* [Task 1]:
Reproduce the passage on the FCA's review of interest rate hedging product mis-selling word for word, from "LEXLAW’s Campaign against" up to and including "and redress scheme.".
* [Task 2]:
Carry on the piece about the FCA's review of interest rate hedging product mis-selling, starting right after its final sentence.

* [Text segment]:

Following the Swift review which accepted arguments raised by this firm, the FCA have (very quietly) confirmed that IRHP swaps mis-selling victims that were previously denied redress for apparently being “sophisticated” customers may appeal their exclusionary classification.

In June 2019, the FCA appointed Mr John Swift QC as an independent reviewer for the lessons learned review commissioned by the FCA’s board. His 493 page report is available here. LEXLAW is the leading law firm representing SME victims of the mis-selling by major banks of complex interest rate hedging products (IRHPs).

Bank Exclusion of 34% of IRHP victims by labelling them as “Sophisticated”

Whilst the FCA Review scheme paid out over £2.2 billion in redress, over a third of customers were excluded by bank contrived changes to the redress scheme to exclude compensation on the biggest cases.

The Swift Report determined that following Bank persuasion, the FSA (as it then was) allowed the scope of the entire FCA IRHP Review Scheme to be limited to ‘non-sophisticated’ customers. The Initial Sophisticated Customer Criteria meant that customers would be classed as sophisticated if they had at least two of:

(i) a turnover of more than £6,500,000,

(ii) a balance sheet total of more than £3,260,000, or

(iii) more than 50 employees.

In addition, customers (even if they fell below the quantitative criteria) would also have been classed as sophisticated if the relevant bank was able to demonstrate that, at the time of the sale, they had the necessary experience and knowledge to understand the service provided and the type of the product, including their complexity and the risks involved.

LEXLAW’s Campaign against Sophistication Exclusion

We have previously written to the FCA in 2013, on behalf of our SME clients who have been mis-sold IRHPs by a wide range of banks (including Barclays BankHSBCLloyds Bank, the Royal Bank of Scotland and Clydesdale and Yorkshire Banks ) to share their grave concerns about the review, which views we share.

LEXLAW also wrote to Mr John Swift QC, putting the FCA on (repeated) notice of its failings in relation to the Financial Conduct Authority’s (FCA) implementation and oversight of the Interest Rate Hedging Products (IRHP) review and redress scheme.

* [Data section]:
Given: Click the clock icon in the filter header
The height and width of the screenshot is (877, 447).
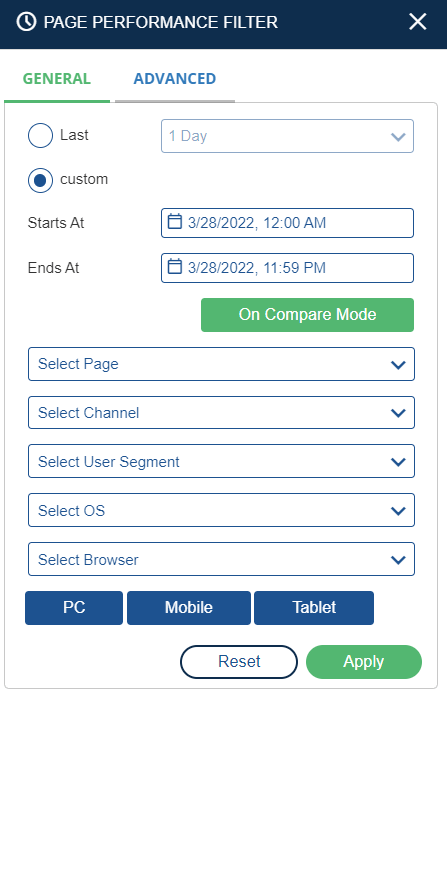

* [Final answer 1]:
LEXLAW’s Campaign against Sophistication Exclusion

We have previously written to the FCA in 2013, on behalf of our SME clients who have been mis-sold IRHPs by a wide range of banks (including Barclays BankHSBCLloyds Bank, the Royal Bank of Scotland and Clydesdale and Yorkshire Banks ) to share their grave concerns about the review, which views we share.

LEXLAW also wrote to Mr John Swift QC, putting the FCA on (repeated) notice of its failings in relation to the Financial Conduct Authority’s (FCA) implementation and oversight of the Interest Rate Hedging Products (IRHP) review and redress scheme.

* [Final answer 2]:
A copy of our letter to John Swift QC appears at this link headed “REPEATED NOTICE OF FAILINGS IN THE FCA’S IMPLEMENTATION AND OVERSIGHT OF THE INTEREST RATE HEDGING PRODUCTS (IRHP) REVIEW AND REDRESS SCHEME”. You will note in particular that we attacked the exclusionary sophistication criteria which was clearly designed to arbitrarily exclude proper redress and thereby to save major banks billions of pounds in redress that was truly due.

How to Appeal a “Sophisticated” Customer Classification to the FCA (14 December 2022 Deadline)

It has been announced (via The Times’ James Hurley) that the FCA will accept sophistication assessment appeals until 14 December 2022. Such appeals can now be lodged for customers that were classified as sophisticated yet in spite of its failings the FCA has not written to alert the 5000 customers or directed the banks to do so. The regulator’s approach is that complaints should be made within a year of the date on which the complainant first became aware of the circumstances giving rise to the complaint. As the Swift Report was published by the FCA on 14 December 2021, this means companies only have a short time left to register their complaint. This deadline and complaints policy have not been publicised, only appearing in FCA board minutes.

An FCA spokeswoman said to the Times: “We will always investigate complaints made within 12 months of the issue being known to the complainant, and we also have the flexibility to investigate complaints raised after that time so long as reasonable grounds for delay are shown.”

Since 2011, we have developed a leading track record in obtaining many millions of pounds of redress compensation and damages. We issued more claims against major banks for the mis-selling of IRHPs and hidden swaps than all other UK law firms combined. We are still conducting cases in particular for individuals sold fixed rate loans with hidden swaps embedded in them causing huge break costs.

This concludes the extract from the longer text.